Combination of Gene Therapy with Antioxidant Therapy in a Rat Model of Vasculogenic Erectile Dysfunction.
- Author:
Kwanjin PARK
1
;
Sang Hoon SONG
;
Soo Woong KIM
;
Jae Seung PAICK
Author Information
1. Department of Urology, Korea Cancer Center Hospital, Korea.

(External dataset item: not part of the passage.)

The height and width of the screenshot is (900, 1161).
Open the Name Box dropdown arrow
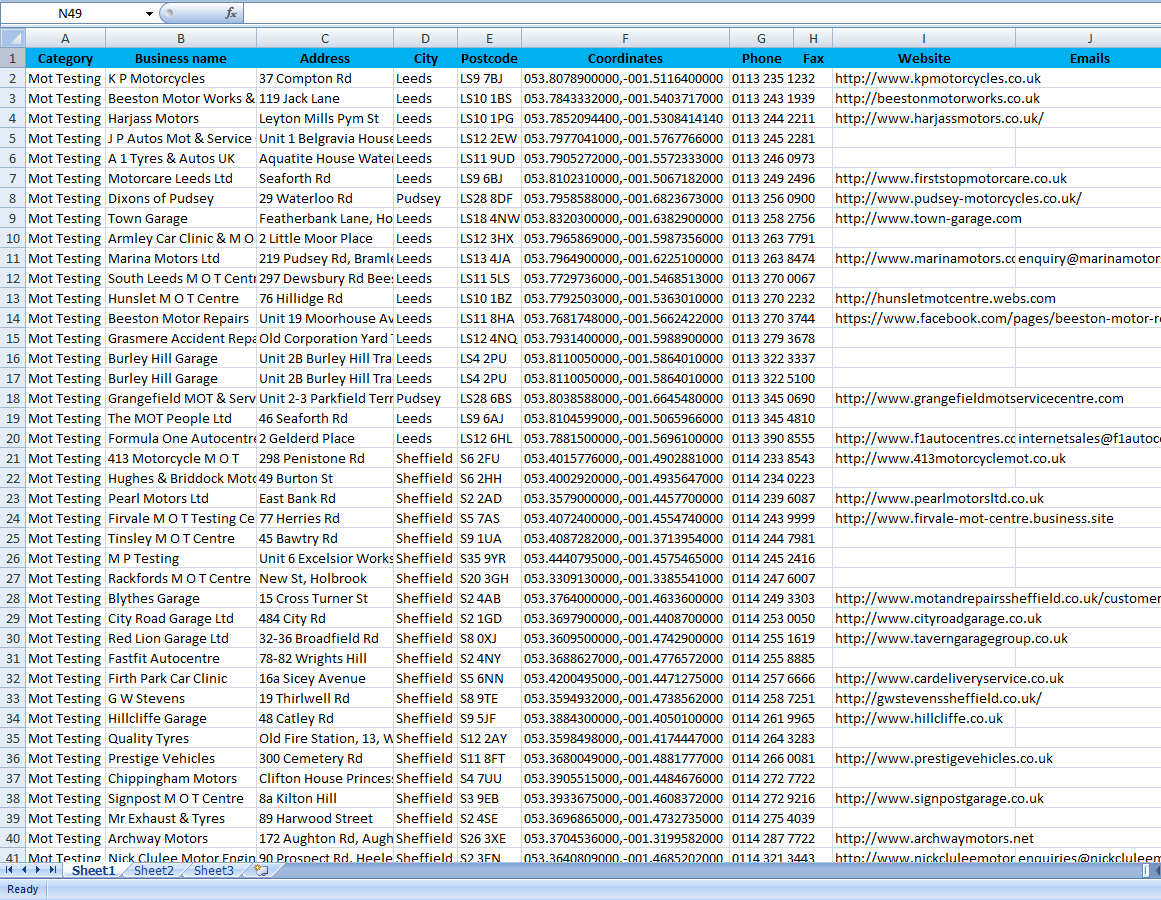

- Publication Type:Original Article
- Keywords:
Erectile dysfunction;
Atherosclerosis;
Rat model;
Nitric oxide
- MeSH:
Adult;
Animals;
Arm;
Atherosclerosis;
Cholesterol;
Diet;
Erectile Dysfunction*;
Genetic Therapy*;
Humans;
Male;
Models, Animal*;
NG-Nitroarginine Methyl Ester;
Nitric Oxide;
Rats*;
Rats, Sprague-Dawley;
Transfection;
Vitamin E;
Vitamins
- From:Korean Journal of Andrology
2006;24(3):150-155
- CountryRepublic of Korea
- Language:Korean
-
Abstract:
PURPOSE: To evaluate the combined effect of type 2 dimethylarginine dimethylaminohydrolase (DDAH) gene therapy with vitamin E treatment for the treatment of erectile dysfunction in atherosclerotic rats. Our previous study showed that penile accumulation of asymmetric dimethylarginine (ADMA) which was due to decreased DDAH activity, was responsible for the impairment of erectile function in atherosclerotic rats. MATERIALS AND METHODS: Fourty adult male Sprague-Dawley rats (3 months old) were placed in 5 groups (n=8 per group) as follows: 1) healthy control (C) 2) atherosclerotic (AS) 3) vitamin E daily treatment (E, 30 IU/day) 4) injection of pcDNA3/DDAH2 (G) 5) vitamin E+injection of pcDNA3/DDAH2 (E+G). Except group C, all rats received a 1% cholesterol diet for 6 weeks and an initial 2 weeks of N(G)-nitro-L-arginine methyl ester (L-NAME, 3 mg/ml) treatment to promote systemic atherosclerosis. After induction of the atherosclerosis, pcDNA3/DDAH2 was intracavernosally injected in the G and E+G groups. Also, 2 weeks of daily vitamin E treatment was carried out for E and E+G groups. Erectile function was assessed with cavernous nerve electrostimulation. Penile levels of ADMA and protein expression and activity of DDAH2 were assayed. RESULTS: Compared to the C group, AS rats showed significantly impaired erectile function. No single treatment was enough to maintain their erectile function. Only E+G group maintained their erectile function. As a result?of gene transfection, overexpression of DDAH2 was observed in G and E+G groups. However, only the combination arm showed elevated DDAH activity and normalized penile ADMA level. Systemic antioxidant monotherapy enhanced DDAH activity, though not enough to normalize penile ADMA level. CONCLUSIONS: Penile ADMA accumulation, caused by altered metabolic activity of DDAH was responsible for the erectile impairment of atherosclerotic rats. Gene therapy with DDAH2, when combined with antioxidant treatment, effectively suppressed the increase in penile ADMA level and preserved erectile function in atherosclerotic rats.